=== Task item ===
The reply has to be a number alone, equal to how many lines in the entries below hold the string "will".
»»
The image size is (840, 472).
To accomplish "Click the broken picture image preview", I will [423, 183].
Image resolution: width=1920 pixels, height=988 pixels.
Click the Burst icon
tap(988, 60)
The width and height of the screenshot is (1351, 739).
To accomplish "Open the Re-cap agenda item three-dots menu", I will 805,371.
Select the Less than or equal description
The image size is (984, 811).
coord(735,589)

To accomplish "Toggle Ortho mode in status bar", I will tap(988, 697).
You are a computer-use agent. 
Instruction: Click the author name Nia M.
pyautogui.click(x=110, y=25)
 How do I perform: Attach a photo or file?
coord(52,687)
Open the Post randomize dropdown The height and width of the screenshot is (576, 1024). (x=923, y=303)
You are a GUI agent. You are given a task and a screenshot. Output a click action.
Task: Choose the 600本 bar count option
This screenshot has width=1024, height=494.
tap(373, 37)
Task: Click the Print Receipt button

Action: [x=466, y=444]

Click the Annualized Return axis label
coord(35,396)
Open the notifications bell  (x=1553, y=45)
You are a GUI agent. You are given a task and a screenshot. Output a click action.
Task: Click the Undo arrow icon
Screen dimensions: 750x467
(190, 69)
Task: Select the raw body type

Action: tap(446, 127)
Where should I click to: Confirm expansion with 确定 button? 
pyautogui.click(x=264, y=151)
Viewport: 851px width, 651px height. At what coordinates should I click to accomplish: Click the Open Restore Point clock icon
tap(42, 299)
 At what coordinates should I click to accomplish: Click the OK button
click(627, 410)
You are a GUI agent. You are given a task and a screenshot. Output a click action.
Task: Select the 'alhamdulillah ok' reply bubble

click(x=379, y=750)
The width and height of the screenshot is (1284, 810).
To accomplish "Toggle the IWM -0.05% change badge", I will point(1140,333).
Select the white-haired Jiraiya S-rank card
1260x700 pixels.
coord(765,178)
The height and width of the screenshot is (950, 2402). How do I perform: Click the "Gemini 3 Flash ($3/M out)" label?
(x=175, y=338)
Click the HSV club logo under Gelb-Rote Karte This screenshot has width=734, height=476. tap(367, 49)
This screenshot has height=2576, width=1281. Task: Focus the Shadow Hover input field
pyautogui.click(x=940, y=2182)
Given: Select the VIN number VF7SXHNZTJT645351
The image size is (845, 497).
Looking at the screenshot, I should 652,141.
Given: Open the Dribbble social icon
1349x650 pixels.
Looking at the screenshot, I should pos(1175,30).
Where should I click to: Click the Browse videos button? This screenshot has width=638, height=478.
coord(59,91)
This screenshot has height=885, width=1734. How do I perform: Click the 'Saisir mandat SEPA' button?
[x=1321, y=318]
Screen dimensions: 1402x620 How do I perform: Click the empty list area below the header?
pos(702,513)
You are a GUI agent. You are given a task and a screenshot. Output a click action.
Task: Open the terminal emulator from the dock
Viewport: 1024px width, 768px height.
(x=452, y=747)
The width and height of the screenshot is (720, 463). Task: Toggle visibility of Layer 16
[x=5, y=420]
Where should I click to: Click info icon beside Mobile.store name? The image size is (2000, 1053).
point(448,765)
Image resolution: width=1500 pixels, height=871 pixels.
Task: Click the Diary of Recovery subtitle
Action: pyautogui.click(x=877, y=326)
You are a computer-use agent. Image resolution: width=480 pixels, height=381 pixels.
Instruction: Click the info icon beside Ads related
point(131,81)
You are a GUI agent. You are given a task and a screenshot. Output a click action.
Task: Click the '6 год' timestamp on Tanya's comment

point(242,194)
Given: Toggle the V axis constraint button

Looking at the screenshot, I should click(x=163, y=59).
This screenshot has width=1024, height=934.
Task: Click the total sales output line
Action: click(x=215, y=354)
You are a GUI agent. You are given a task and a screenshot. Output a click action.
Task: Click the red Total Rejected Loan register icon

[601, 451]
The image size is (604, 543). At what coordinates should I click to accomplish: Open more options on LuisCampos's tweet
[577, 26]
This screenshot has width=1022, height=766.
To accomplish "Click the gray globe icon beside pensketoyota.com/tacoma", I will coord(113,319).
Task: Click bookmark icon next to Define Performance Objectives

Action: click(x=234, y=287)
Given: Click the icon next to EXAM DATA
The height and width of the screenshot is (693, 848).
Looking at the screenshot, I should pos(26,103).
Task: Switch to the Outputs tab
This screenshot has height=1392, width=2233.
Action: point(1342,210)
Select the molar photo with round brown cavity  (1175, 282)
««
=== Worked solution ===
5